Do Writers Need To Be Supportive Of Each Other?

Do writers need to be supportive of each other, as if we are all part of one big dysfunctional family, as if all writers are the same, or at least connected in some way? I can see that it’s important not to be envious of those who make it big, since envy destroys the envier, but I see no reason to be glad of the success some writers attain, especially those who write books I would not read if they were the last books left on the face of the earth. Nor do I see any reason to celebrate the success of someone I have never met or have never exchanged so much as a single eword. Nor do I see any reason to encourage writers to write. Those who want to write, write. It’s as simple as that.

To some extent, almost all people are writers, even if they just jot shopping lists, post status updates, and respond to email messages, but this doesn’t make me connected to them except in the cosmic sense that we are all connected. (To be crankily honest, some who call themselves writers should have stayed with writing shopping lists.)

I’ve never felt any great bond to other writers, perhaps because I never really considered myself a writer. I don’t always write — sometimes I do, more often I don’t. I have no great passion or deep need for writing, no burning desire to create, no characters that scream to be born, no story that demands to be written or that writes itself. I don’t define myself by what I’ve written or what I might plan to write. My books are not my children, my characters are not my friends. When I write, I do have moments of being in the “zone,” but mostly I have to dig for each word, which is okay since that’s the part of writing that’s fun for me — finding the perfect word to say exactly what I mean. (The other day someone posted a question in a writing group asking for help figuring out a word since he didn’t have time to find it for himself.
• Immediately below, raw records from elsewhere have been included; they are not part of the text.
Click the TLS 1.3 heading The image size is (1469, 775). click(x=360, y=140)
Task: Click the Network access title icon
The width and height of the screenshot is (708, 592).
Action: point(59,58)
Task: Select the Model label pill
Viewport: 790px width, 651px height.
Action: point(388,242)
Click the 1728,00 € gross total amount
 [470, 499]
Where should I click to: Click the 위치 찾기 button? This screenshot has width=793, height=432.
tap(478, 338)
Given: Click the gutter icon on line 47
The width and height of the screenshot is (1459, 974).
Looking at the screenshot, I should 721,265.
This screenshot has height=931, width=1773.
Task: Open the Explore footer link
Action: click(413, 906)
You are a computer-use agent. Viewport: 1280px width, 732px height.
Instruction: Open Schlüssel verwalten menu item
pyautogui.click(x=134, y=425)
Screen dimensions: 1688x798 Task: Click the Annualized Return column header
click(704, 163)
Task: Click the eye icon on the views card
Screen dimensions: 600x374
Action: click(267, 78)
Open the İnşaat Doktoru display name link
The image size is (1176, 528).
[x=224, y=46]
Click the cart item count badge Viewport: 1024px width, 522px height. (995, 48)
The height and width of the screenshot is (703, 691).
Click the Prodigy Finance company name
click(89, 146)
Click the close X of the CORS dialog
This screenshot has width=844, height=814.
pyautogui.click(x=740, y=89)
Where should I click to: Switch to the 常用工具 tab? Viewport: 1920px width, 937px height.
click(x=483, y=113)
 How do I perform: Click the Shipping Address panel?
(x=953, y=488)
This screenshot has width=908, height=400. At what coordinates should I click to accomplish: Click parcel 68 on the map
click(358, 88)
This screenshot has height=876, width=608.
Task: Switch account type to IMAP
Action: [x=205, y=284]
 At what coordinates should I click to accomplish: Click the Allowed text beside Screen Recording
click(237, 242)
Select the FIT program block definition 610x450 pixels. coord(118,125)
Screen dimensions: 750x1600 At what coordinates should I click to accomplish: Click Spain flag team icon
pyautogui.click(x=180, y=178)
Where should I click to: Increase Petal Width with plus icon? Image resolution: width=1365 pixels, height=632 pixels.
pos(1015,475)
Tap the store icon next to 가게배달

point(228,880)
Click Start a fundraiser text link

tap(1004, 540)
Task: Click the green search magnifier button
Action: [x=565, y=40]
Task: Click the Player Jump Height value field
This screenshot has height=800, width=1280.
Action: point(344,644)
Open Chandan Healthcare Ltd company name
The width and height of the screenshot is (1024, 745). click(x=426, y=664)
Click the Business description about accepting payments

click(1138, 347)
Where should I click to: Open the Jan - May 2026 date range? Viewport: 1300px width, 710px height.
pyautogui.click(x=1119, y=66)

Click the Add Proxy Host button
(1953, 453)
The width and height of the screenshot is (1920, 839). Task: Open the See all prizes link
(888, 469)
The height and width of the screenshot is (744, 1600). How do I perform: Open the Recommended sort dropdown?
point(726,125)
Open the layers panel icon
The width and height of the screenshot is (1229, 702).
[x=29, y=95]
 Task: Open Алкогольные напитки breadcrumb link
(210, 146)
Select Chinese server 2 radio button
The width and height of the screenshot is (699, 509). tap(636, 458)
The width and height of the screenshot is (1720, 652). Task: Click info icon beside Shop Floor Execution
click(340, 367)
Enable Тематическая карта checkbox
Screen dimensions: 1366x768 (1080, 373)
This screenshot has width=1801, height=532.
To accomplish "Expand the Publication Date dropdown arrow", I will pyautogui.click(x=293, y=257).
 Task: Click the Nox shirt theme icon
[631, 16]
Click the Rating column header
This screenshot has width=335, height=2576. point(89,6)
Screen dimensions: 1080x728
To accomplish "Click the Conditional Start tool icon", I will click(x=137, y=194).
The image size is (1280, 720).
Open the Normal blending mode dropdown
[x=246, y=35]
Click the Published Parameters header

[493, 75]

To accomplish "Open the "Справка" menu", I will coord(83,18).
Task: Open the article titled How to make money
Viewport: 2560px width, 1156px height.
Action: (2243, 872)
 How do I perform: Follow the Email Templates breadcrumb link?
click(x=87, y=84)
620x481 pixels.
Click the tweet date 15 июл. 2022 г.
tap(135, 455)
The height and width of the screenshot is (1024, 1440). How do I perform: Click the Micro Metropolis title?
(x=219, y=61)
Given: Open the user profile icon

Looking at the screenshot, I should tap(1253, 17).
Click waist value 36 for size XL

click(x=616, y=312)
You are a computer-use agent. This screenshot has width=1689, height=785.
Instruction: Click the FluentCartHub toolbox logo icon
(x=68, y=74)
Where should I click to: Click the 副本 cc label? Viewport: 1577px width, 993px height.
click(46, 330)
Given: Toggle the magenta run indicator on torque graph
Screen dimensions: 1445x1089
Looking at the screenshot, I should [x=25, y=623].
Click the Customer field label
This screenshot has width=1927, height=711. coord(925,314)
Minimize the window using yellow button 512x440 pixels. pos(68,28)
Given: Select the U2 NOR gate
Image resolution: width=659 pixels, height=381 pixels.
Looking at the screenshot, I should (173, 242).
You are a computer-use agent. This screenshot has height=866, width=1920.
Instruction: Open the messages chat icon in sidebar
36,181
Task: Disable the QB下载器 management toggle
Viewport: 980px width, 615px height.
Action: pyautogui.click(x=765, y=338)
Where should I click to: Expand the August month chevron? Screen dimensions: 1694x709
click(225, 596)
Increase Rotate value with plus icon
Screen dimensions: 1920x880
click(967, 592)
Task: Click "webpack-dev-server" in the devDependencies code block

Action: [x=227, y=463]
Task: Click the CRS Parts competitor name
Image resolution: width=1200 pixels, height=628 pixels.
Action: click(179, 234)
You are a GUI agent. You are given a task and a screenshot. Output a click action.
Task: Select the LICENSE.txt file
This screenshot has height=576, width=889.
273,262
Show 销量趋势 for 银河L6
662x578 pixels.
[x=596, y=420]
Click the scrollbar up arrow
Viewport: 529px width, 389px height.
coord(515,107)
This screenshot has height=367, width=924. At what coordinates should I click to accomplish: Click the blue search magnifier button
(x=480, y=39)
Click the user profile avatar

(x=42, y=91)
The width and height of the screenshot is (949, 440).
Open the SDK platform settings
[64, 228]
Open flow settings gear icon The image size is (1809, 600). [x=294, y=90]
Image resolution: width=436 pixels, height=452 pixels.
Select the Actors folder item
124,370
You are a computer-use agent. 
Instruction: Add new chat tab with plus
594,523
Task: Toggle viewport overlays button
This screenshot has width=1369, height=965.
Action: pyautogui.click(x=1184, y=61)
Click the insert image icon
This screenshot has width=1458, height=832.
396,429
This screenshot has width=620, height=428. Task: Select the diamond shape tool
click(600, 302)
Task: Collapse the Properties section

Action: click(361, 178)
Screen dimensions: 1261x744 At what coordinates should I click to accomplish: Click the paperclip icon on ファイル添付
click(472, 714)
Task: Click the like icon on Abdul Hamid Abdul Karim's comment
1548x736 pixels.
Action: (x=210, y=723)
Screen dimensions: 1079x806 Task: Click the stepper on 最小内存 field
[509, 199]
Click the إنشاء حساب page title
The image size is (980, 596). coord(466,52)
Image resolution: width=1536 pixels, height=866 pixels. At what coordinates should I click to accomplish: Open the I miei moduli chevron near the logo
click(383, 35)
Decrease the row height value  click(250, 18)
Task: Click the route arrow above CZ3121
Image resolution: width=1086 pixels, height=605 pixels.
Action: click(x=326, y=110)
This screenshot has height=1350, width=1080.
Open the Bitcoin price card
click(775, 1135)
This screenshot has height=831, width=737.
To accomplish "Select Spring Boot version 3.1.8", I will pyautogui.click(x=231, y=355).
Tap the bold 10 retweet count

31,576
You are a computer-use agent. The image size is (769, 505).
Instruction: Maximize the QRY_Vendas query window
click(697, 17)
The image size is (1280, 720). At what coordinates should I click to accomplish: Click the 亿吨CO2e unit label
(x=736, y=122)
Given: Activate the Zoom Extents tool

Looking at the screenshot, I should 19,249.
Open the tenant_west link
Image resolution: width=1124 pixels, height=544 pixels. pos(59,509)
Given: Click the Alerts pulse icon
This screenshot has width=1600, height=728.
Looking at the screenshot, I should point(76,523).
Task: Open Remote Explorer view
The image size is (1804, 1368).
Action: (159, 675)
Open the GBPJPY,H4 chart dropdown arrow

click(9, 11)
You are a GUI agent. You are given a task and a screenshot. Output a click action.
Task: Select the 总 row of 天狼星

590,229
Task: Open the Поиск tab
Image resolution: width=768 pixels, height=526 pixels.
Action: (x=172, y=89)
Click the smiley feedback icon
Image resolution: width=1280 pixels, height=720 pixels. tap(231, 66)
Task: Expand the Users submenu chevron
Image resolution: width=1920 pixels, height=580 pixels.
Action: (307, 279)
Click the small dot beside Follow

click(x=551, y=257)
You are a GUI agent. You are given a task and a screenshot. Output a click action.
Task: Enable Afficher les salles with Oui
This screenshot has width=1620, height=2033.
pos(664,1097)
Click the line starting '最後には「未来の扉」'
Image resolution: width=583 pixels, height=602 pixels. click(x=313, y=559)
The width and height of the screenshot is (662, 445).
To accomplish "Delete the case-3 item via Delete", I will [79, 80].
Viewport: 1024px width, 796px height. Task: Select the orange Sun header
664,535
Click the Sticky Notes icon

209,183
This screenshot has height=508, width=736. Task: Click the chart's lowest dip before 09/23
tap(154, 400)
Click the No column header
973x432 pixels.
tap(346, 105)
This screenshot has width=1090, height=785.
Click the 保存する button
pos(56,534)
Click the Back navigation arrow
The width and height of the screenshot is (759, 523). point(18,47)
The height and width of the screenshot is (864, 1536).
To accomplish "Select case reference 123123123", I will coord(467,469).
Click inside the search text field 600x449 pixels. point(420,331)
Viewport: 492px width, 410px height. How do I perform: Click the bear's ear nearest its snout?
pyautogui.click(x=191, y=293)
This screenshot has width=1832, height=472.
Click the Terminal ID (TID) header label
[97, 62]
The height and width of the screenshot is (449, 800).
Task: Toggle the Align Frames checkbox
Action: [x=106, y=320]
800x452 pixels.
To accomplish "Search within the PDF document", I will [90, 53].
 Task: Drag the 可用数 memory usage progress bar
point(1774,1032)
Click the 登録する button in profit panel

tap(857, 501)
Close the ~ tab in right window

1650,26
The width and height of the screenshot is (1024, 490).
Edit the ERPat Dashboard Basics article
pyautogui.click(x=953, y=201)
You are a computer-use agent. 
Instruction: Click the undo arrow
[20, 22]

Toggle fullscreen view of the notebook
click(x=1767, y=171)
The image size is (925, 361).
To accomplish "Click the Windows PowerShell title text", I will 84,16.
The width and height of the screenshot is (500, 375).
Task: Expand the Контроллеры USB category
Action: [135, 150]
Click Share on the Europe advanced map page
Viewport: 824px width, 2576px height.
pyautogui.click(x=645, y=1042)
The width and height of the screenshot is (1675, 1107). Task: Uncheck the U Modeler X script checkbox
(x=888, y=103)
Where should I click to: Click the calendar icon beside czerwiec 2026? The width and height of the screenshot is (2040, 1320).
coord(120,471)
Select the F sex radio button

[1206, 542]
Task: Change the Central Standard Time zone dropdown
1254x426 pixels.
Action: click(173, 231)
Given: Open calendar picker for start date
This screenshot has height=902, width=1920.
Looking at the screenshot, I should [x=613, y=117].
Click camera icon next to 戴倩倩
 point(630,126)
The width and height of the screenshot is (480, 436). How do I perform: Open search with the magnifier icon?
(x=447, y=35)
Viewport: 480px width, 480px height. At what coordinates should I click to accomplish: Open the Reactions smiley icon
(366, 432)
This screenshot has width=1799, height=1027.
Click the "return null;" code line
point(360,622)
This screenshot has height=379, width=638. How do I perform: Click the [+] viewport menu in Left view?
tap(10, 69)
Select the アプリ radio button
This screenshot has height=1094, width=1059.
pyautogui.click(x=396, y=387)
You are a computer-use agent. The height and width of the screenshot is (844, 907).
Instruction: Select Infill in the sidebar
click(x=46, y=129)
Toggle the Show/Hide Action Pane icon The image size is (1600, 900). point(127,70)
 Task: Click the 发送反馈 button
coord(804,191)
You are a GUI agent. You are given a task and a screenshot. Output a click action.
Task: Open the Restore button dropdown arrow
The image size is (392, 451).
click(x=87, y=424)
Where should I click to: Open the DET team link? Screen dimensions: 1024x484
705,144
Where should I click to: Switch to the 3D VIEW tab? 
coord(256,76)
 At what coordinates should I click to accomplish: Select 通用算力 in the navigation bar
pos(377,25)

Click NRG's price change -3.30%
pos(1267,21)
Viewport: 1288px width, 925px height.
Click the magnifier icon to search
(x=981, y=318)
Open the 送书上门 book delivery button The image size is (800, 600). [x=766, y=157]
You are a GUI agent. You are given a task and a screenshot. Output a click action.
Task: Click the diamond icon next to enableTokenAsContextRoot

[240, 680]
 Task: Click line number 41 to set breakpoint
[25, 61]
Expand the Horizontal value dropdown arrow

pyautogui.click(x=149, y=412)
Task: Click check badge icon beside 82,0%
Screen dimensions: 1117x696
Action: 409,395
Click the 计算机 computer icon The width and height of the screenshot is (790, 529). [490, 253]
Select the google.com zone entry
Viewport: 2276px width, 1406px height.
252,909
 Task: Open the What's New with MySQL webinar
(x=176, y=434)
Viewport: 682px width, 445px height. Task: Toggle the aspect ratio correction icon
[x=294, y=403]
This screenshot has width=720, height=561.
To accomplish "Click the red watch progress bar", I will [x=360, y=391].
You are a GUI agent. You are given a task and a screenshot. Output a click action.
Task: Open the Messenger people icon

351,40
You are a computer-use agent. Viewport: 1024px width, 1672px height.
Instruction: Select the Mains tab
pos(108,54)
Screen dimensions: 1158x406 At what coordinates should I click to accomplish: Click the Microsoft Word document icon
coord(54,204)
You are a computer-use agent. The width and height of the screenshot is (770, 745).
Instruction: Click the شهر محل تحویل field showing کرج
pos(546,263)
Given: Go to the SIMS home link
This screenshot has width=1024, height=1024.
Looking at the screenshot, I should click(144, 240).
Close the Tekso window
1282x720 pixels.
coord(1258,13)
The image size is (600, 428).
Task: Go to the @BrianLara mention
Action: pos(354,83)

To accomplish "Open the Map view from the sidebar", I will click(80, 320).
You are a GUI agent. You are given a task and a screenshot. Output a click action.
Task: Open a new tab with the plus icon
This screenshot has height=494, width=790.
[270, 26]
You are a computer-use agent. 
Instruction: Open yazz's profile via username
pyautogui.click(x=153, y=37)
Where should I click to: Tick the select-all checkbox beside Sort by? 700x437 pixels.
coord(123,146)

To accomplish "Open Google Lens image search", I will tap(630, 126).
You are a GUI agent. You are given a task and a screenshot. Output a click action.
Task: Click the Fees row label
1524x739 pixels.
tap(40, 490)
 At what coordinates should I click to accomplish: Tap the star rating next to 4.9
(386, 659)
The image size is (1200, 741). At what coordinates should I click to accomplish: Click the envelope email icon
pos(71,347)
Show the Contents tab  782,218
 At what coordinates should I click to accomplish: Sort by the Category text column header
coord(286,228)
To me, that’s not a writer. Words make a writer. If you have no time for words, what’s the point of writing?)

Speaking of words, I don’t understand why so many writers brag about their word counts. What does a word count mean? It doesn’t impart anything about the quality of writing. For all I know, the authors could have been stringing nonsense syllables together or writing shopping lists, so why should I care how many words they wrote? Word counts mean nothing, what counts is the meaning of the words.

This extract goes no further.